**TASK STATEMENT**
Transcribe only the lines of the listing below from the one holding "Click the plus icon to add tag" through the one holding "Sort by Variant", inclusive, without any change.

**INPUT RECORDS**
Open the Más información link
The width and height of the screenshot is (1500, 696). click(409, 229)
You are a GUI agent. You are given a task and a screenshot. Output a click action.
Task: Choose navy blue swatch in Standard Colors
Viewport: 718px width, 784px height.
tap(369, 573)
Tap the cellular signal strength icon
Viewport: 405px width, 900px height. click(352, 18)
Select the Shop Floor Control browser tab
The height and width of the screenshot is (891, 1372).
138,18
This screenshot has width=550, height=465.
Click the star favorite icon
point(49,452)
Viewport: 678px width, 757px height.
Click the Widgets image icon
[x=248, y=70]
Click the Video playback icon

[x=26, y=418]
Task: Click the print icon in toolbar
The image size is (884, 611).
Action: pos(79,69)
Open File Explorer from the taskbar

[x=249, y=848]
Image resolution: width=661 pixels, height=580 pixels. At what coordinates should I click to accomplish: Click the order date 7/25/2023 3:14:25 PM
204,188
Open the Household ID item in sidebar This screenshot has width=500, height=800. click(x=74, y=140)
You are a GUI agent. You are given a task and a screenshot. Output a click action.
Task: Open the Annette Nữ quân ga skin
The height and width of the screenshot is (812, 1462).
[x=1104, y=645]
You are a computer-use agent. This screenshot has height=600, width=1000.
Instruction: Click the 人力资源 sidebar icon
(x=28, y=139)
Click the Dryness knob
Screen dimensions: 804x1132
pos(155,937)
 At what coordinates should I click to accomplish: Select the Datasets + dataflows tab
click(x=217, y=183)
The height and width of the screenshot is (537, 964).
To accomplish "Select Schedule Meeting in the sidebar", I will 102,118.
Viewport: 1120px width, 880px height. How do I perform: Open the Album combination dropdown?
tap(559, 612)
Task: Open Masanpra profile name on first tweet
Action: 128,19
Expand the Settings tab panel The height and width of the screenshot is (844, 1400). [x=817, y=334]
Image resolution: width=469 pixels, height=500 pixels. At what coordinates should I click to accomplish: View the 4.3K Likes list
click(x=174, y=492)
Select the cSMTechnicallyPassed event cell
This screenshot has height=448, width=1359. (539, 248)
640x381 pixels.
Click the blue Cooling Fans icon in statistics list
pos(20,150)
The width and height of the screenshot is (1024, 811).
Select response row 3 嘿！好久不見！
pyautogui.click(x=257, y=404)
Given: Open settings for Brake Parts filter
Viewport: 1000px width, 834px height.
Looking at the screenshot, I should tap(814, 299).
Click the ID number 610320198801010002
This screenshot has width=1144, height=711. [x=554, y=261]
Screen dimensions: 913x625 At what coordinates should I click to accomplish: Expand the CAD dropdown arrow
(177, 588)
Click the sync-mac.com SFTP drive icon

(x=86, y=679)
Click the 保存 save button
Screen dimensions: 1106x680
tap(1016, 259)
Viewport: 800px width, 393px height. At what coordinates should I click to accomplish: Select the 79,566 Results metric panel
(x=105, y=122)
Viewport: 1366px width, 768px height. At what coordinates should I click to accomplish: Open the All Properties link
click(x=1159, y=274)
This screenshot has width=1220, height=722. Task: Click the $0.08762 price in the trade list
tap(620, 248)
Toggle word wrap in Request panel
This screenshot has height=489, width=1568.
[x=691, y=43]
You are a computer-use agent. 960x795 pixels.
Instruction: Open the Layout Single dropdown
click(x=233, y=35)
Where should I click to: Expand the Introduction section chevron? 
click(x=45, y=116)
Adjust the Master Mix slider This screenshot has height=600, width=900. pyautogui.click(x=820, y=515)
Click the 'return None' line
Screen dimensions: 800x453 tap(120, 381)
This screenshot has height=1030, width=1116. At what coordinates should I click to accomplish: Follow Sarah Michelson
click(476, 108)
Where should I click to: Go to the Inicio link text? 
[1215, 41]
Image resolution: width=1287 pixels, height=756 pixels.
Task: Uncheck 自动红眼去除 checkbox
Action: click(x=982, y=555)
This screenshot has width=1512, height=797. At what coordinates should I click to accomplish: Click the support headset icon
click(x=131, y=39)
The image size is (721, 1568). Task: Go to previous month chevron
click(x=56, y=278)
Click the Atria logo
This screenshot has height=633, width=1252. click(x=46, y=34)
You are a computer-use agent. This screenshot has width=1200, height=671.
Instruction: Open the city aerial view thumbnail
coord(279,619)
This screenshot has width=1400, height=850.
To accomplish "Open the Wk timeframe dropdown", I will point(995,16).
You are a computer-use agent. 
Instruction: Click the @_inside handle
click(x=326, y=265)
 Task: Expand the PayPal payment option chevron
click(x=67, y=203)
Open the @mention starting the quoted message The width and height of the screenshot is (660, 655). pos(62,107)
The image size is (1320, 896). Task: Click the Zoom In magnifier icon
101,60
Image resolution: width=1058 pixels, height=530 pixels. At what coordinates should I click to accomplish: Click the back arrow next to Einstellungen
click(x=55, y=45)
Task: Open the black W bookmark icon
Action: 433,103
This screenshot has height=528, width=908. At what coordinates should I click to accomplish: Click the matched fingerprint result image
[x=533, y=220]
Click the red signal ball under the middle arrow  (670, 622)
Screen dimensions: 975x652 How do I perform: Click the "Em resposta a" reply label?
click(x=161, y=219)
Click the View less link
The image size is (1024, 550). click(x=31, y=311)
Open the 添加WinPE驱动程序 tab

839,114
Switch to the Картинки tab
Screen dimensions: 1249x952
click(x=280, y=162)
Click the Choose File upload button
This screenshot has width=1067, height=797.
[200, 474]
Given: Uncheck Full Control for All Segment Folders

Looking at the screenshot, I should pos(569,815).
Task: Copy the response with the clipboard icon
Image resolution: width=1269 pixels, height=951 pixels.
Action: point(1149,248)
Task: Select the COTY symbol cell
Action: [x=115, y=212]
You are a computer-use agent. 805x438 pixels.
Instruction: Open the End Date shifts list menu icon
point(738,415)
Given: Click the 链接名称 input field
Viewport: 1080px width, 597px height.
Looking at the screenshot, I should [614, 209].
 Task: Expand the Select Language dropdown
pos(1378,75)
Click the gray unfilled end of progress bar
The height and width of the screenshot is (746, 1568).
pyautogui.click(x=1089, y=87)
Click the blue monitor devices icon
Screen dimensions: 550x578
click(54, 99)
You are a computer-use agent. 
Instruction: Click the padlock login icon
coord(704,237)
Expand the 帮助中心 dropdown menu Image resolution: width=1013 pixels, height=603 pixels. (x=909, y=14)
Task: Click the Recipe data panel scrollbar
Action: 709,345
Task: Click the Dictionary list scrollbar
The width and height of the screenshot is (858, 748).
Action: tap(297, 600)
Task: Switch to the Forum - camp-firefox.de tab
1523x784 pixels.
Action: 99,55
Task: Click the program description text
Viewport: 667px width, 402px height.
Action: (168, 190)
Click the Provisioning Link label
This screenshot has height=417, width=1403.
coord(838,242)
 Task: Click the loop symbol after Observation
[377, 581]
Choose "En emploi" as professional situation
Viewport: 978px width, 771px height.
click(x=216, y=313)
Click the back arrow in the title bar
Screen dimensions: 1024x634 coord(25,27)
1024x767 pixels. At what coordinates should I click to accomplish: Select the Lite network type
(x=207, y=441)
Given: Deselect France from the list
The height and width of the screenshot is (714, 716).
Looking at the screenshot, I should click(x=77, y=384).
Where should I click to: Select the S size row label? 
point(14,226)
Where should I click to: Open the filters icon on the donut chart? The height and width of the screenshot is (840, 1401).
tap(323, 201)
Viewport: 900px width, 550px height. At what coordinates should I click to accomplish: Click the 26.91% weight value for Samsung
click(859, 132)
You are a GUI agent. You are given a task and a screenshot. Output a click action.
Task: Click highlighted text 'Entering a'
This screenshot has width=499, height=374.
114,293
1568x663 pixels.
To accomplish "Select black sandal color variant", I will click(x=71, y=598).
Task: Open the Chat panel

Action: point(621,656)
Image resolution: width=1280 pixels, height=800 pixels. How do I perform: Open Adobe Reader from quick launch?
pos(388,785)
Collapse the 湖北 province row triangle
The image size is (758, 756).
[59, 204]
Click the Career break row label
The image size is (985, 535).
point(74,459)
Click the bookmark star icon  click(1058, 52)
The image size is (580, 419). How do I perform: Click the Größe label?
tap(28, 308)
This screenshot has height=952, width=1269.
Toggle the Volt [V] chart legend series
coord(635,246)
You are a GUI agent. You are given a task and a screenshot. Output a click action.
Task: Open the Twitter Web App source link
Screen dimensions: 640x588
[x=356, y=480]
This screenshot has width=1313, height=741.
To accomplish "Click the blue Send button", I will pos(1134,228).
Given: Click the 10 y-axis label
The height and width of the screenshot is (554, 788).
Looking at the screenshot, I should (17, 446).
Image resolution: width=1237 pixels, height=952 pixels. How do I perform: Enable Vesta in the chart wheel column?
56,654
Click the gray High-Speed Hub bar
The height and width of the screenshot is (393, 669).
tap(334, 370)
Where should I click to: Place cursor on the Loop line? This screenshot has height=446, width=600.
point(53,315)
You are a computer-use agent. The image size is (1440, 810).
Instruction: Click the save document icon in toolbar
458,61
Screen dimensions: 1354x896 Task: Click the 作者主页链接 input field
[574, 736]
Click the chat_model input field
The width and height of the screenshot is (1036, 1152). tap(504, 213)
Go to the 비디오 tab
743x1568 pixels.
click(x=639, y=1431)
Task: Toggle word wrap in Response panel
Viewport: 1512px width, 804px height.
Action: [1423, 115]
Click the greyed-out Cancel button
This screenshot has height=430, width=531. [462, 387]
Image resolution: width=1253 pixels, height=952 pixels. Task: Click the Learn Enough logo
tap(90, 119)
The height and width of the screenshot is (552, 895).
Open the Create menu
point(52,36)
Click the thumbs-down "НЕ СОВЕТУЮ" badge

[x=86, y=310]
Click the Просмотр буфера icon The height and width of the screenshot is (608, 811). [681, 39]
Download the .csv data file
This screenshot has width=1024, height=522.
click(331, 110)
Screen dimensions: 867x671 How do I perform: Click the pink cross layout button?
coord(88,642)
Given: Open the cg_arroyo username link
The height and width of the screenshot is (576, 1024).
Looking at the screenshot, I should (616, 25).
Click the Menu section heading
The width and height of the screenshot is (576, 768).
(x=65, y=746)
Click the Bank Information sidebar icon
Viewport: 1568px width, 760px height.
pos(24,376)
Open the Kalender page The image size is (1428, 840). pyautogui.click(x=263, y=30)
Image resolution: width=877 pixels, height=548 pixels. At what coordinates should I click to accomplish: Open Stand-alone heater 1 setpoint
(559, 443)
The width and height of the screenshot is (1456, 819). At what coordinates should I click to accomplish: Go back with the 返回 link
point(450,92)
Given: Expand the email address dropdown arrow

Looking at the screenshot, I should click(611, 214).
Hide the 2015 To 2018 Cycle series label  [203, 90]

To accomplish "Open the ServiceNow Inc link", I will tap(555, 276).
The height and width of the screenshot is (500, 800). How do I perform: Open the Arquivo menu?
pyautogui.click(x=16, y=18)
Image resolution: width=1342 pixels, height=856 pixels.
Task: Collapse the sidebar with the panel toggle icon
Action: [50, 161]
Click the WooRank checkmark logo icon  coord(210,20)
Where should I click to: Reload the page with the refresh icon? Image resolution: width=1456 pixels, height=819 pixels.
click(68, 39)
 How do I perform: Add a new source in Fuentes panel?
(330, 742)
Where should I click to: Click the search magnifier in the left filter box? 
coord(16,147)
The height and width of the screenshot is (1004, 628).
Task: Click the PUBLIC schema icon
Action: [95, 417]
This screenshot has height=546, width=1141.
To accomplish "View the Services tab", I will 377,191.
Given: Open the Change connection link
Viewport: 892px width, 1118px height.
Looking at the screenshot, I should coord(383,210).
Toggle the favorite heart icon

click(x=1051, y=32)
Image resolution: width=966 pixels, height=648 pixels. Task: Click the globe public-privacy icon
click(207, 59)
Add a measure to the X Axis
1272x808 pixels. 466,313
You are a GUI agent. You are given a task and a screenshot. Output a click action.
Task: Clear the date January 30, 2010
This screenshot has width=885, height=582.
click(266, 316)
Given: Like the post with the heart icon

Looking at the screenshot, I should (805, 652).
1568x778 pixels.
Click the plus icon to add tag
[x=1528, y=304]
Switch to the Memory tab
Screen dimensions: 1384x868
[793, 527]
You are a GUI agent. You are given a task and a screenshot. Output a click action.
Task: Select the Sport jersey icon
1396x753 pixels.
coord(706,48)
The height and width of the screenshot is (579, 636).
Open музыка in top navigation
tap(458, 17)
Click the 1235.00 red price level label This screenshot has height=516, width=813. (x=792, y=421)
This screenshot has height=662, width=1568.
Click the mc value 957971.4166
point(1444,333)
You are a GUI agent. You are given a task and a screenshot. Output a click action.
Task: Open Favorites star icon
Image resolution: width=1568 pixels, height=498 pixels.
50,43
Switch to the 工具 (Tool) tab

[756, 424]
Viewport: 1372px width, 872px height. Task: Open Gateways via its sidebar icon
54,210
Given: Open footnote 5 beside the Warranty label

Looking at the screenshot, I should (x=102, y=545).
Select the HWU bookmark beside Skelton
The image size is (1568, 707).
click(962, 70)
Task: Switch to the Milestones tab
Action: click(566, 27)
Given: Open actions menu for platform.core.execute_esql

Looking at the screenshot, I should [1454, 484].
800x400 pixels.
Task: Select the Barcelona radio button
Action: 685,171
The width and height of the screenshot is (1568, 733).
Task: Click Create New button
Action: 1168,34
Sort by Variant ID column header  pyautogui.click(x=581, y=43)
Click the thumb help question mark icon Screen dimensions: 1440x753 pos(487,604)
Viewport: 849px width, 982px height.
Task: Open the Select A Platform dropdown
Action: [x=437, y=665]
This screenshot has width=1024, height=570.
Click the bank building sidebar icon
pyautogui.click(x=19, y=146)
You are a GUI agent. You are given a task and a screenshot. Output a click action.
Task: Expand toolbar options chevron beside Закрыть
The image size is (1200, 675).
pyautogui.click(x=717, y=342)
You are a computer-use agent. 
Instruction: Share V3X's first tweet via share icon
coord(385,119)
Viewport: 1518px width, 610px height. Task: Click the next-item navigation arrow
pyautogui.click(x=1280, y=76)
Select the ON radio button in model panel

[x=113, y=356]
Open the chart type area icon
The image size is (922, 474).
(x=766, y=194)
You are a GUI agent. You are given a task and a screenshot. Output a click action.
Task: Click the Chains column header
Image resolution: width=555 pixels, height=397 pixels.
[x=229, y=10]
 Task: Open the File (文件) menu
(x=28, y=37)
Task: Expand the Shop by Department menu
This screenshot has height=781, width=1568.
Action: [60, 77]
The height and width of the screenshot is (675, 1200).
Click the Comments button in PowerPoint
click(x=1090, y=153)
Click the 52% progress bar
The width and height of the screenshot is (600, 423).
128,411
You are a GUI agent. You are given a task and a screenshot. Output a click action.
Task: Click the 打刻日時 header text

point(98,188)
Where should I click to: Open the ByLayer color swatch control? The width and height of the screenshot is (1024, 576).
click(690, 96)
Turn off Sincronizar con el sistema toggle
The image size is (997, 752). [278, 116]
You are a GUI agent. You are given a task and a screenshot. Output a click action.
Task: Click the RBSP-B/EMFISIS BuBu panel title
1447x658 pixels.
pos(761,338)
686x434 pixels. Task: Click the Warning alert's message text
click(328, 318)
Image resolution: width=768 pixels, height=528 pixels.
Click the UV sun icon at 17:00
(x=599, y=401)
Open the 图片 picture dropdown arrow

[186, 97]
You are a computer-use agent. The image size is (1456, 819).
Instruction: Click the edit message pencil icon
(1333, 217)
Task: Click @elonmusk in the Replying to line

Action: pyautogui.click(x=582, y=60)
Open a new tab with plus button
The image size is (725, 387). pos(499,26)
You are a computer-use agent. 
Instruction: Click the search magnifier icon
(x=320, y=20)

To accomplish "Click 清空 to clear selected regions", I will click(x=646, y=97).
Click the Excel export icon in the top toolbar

**WRITTEN ANSWER**
Click the plus icon to add tag
[x=1528, y=304]
Switch to the Memory tab
Screen dimensions: 1384x868
[793, 527]
You are a GUI agent. You are given a task and a screenshot. Output a click action.
Task: Select the Sport jersey icon
1396x753 pixels.
coord(706,48)
The height and width of the screenshot is (579, 636).
Open музыка in top navigation
tap(458, 17)
Click the 1235.00 red price level label This screenshot has height=516, width=813. (x=792, y=421)
This screenshot has height=662, width=1568.
Click the mc value 957971.4166
point(1444,333)
You are a GUI agent. You are given a task and a screenshot. Output a click action.
Task: Open Favorites star icon
Image resolution: width=1568 pixels, height=498 pixels.
50,43
Switch to the 工具 (Tool) tab

[756, 424]
Viewport: 1372px width, 872px height. Task: Open Gateways via its sidebar icon
54,210
Given: Open footnote 5 beside the Warranty label

Looking at the screenshot, I should (x=102, y=545).
Select the HWU bookmark beside Skelton
The image size is (1568, 707).
click(962, 70)
Task: Switch to the Milestones tab
Action: click(566, 27)
Given: Open actions menu for platform.core.execute_esql

Looking at the screenshot, I should [1454, 484].
800x400 pixels.
Task: Select the Barcelona radio button
Action: 685,171
The width and height of the screenshot is (1568, 733).
Task: Click Create New button
Action: 1168,34
Sort by Variant ID column header  pyautogui.click(x=581, y=43)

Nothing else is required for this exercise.